The Sox have to look under the hood and wonder why the three players they drafted, developed and promoted to the big leagues this year – Bobby Dalbec, Michael Chavis and Jarren Duran – have three of the lowest contact rates in baseball.

Chavis, who makes contact just 61% of the time, was traded last week for reliever Austin Davis, who hasn’t looked sharp since coming over from the Pirates.

Duran is revealing an all-or-nothing approach that worked well in Triple-A, but has left him with a 67% contact rate and a .176 average through his first 17 big-league games.

And Dalbec continues to look like a fish out of water with a 62% contact rate and a plate approach that could be described as a game of Guess Who?

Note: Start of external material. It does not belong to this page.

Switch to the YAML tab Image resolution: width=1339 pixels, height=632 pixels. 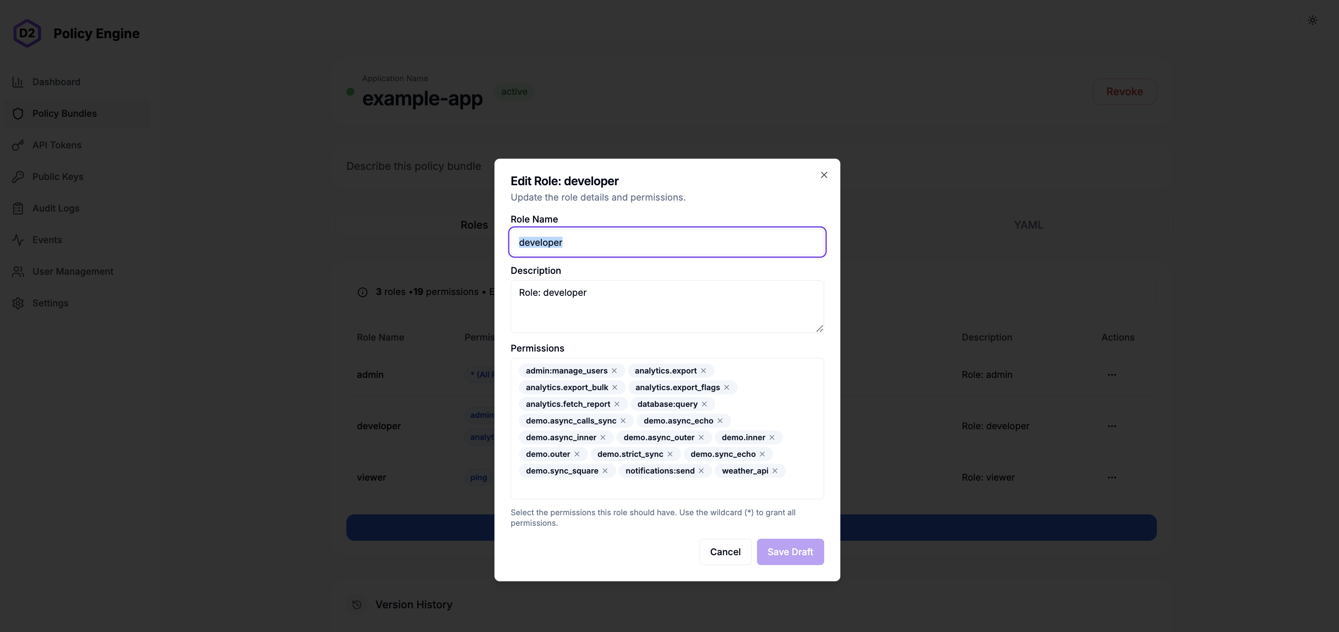click(x=1029, y=225)
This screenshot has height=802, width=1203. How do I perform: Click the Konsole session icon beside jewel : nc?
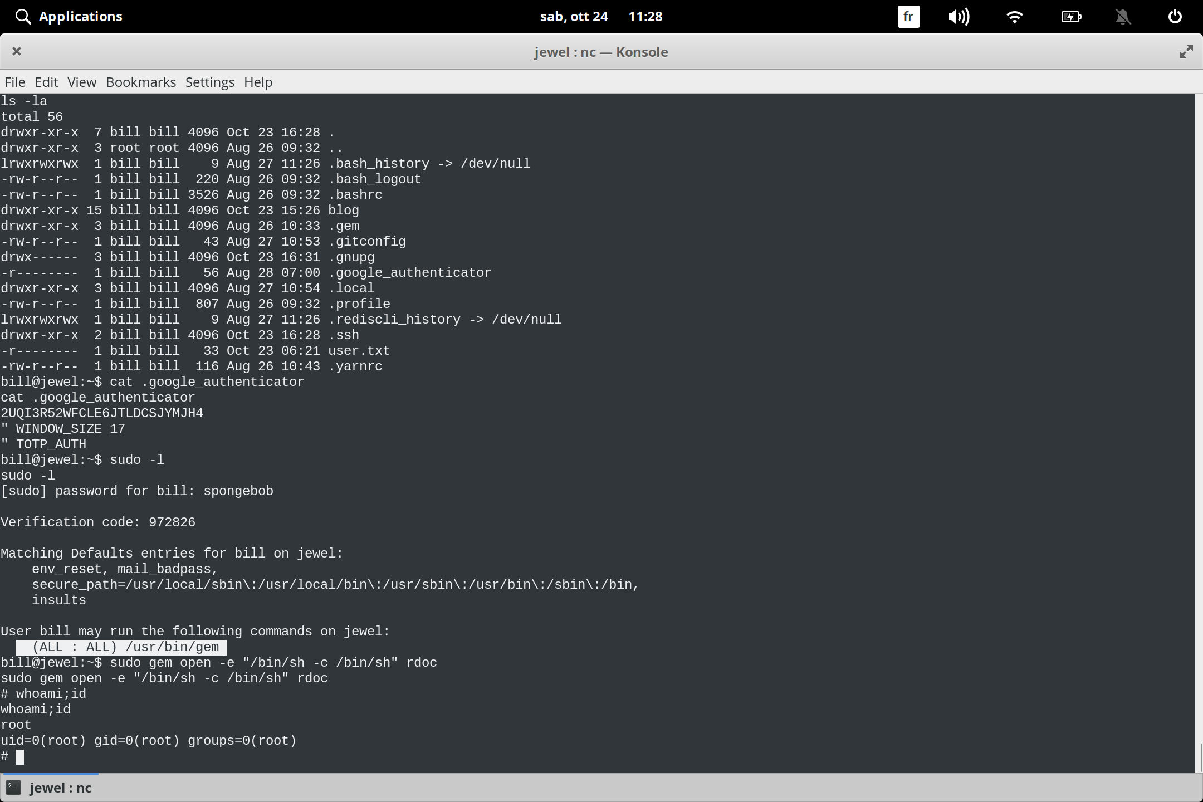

That the Sox continue to give Dalbec at-bats is a question without a clear answer. Perhaps if they had developed some contact hitters in the minors, they’d have other options. One of them, Triston Casas, has carried Team USA to the gold medal game against Japan in the Summer Olympics.

The coaching staff is trying. Cora and hitting coach Tim Hyers have made it abundantly clear what they want to see: more contact.

“It starts with our pitch selection,” Hyers said. “We’re a team that’s aggressive. We swing the bats. And I think recently it’s caught up to us a little bit, expanding the zone and chase percentages are up.”

The Sox can’t scream it any louder. Now it’s on the players to react, adapt and save the season before it’s too late.